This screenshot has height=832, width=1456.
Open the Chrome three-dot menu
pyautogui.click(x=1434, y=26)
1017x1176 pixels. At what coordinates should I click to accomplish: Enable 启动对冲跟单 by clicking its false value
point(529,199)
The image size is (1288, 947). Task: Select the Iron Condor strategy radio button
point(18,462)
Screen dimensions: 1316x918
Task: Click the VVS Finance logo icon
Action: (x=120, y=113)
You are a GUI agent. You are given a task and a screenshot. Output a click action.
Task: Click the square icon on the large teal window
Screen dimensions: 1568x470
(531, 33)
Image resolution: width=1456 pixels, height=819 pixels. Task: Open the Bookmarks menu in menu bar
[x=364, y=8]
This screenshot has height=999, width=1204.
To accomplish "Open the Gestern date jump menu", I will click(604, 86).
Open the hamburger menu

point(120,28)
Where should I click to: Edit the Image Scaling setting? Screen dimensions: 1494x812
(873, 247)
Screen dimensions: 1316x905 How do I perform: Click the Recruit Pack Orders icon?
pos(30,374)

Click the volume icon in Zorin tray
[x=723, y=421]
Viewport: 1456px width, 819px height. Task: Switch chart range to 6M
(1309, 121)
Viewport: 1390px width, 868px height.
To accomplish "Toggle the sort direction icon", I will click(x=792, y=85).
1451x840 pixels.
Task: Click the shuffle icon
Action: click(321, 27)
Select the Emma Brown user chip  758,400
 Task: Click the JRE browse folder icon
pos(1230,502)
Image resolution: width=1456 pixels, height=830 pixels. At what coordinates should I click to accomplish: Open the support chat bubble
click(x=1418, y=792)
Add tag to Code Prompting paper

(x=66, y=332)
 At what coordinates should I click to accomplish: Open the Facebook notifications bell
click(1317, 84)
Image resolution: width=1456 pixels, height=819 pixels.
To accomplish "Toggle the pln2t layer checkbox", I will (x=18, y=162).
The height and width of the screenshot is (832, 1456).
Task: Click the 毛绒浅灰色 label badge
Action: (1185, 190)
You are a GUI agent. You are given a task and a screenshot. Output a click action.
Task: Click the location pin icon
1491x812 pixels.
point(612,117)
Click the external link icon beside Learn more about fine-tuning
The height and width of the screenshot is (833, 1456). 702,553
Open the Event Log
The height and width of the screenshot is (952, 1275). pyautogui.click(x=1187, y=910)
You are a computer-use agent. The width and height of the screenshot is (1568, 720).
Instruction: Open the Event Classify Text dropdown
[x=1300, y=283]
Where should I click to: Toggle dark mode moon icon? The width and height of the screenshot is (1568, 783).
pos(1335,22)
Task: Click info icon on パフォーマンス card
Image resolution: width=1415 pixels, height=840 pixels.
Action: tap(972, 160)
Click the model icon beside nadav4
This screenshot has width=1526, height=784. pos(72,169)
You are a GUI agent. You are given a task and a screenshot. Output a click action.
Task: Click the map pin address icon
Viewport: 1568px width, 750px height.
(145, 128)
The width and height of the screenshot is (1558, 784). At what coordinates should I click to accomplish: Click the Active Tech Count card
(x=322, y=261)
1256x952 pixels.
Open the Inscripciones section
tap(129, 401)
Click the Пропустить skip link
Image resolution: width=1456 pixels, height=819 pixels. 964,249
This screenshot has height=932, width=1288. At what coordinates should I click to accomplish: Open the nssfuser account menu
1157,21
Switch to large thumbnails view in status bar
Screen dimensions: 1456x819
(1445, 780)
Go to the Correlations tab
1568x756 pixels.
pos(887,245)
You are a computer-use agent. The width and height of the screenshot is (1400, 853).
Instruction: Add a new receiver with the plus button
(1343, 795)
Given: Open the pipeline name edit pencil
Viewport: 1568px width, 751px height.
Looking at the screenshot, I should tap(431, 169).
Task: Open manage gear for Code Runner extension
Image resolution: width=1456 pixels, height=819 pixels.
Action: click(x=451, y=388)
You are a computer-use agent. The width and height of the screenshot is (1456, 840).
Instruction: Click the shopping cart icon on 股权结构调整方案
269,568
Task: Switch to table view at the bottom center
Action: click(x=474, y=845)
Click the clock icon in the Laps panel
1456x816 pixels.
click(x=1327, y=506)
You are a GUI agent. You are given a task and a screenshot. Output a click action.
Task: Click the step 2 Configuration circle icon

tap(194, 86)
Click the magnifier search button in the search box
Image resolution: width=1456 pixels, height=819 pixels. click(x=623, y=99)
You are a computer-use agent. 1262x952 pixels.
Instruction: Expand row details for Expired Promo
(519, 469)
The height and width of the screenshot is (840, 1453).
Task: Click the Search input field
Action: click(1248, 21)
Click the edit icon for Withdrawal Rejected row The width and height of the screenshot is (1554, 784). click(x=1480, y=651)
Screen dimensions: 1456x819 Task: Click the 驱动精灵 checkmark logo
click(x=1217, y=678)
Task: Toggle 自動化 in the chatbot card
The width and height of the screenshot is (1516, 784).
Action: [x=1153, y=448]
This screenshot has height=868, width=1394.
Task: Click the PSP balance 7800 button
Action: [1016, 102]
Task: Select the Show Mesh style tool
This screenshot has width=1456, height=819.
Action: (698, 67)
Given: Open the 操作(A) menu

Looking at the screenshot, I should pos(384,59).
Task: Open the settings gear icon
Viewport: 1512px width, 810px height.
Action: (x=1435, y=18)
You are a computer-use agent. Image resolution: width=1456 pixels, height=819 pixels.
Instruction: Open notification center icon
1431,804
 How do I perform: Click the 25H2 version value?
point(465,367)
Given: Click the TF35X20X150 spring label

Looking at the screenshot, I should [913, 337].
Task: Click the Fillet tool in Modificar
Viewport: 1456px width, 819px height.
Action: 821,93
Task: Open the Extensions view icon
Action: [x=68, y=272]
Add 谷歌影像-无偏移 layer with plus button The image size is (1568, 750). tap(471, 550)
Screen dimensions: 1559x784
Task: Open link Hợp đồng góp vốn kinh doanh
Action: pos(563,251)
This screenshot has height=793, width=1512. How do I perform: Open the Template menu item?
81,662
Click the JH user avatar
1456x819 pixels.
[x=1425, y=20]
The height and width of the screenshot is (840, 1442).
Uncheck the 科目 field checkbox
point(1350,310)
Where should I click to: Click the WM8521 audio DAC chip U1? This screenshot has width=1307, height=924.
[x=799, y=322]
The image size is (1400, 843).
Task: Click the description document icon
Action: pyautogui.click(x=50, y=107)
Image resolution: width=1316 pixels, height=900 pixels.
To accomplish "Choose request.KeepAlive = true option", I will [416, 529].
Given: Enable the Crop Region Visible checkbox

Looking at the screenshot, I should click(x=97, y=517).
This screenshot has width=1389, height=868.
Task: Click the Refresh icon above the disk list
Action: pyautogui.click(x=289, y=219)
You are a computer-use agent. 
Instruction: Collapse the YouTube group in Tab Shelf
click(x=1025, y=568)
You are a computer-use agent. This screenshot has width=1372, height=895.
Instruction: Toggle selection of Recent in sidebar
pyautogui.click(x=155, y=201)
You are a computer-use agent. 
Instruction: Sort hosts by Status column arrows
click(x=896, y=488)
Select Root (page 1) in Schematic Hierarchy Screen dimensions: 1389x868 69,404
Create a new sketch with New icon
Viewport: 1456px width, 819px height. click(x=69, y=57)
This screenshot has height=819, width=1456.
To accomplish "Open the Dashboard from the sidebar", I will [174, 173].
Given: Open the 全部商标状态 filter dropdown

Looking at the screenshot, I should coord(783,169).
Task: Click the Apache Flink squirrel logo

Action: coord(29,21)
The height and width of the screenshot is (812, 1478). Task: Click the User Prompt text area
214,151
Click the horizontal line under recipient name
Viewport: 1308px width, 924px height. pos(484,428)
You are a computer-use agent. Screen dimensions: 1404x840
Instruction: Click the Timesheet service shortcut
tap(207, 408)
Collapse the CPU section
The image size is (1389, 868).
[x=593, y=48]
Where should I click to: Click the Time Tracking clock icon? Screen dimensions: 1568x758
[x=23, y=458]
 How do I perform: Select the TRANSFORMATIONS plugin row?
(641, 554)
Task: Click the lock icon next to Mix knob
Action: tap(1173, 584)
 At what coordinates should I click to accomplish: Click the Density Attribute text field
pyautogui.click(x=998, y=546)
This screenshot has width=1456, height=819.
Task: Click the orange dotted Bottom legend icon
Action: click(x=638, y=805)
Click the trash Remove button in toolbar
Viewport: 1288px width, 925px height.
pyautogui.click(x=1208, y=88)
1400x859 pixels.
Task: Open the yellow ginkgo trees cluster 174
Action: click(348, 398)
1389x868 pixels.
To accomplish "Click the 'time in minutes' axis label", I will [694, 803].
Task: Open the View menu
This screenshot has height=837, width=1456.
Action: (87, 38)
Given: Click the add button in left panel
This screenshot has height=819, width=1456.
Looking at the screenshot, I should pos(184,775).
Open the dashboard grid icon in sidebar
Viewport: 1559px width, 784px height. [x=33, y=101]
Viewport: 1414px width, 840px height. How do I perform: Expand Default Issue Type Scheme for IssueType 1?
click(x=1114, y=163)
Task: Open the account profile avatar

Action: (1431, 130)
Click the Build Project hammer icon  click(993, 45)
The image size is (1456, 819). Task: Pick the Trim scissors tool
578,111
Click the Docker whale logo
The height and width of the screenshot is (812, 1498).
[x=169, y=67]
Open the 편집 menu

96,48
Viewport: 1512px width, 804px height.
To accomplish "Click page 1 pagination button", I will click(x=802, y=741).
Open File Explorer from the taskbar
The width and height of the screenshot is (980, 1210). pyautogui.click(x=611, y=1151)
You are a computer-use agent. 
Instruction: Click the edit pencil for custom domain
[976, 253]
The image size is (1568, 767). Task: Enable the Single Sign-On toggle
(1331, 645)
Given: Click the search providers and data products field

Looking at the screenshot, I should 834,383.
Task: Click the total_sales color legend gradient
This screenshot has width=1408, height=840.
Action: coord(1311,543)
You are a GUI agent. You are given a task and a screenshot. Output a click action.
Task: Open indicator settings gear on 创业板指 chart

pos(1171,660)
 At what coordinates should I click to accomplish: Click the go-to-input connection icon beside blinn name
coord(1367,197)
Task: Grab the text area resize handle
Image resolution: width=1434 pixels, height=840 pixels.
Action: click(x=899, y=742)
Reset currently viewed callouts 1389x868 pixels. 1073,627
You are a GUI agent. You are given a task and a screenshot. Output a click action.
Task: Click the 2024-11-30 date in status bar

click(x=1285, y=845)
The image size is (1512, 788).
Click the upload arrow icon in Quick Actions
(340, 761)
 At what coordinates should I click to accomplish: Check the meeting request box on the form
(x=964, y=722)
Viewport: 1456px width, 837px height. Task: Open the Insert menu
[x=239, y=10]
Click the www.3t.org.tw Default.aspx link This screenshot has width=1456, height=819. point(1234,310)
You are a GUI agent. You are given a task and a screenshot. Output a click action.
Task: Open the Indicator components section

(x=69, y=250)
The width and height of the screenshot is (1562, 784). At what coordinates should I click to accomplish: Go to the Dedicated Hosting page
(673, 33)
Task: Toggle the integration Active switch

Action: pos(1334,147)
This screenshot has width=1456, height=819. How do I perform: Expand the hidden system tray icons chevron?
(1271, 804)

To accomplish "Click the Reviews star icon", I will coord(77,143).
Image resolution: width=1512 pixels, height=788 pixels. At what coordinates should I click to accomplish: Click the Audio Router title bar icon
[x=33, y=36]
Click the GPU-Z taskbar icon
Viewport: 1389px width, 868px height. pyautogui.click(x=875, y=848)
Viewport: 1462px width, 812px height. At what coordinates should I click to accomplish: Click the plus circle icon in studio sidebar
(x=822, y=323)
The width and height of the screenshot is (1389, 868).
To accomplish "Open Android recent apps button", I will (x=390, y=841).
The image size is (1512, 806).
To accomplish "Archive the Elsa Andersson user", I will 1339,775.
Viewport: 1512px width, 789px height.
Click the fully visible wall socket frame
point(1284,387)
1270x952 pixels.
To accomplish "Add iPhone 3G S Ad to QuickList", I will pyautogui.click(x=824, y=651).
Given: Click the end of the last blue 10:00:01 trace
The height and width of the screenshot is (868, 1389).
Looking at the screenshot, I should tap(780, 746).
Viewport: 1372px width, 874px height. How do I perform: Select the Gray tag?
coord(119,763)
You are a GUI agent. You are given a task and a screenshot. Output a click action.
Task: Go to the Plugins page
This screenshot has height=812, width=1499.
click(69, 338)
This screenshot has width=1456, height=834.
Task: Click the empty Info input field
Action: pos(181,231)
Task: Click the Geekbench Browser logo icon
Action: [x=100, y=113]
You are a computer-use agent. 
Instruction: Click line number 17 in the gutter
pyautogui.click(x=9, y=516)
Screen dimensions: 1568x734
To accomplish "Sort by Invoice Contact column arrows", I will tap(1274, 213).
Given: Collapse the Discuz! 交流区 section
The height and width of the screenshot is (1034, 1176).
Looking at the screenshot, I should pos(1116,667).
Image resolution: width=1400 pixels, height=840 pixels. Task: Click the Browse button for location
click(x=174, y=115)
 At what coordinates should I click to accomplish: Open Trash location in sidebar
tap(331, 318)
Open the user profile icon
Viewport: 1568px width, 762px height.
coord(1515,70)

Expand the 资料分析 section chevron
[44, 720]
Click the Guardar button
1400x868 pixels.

______________________________

◆ **Goal of the exercise**
In the entries above, how many lines hold the word "computer"? State the number and nothing else.

◆ **Task response**
11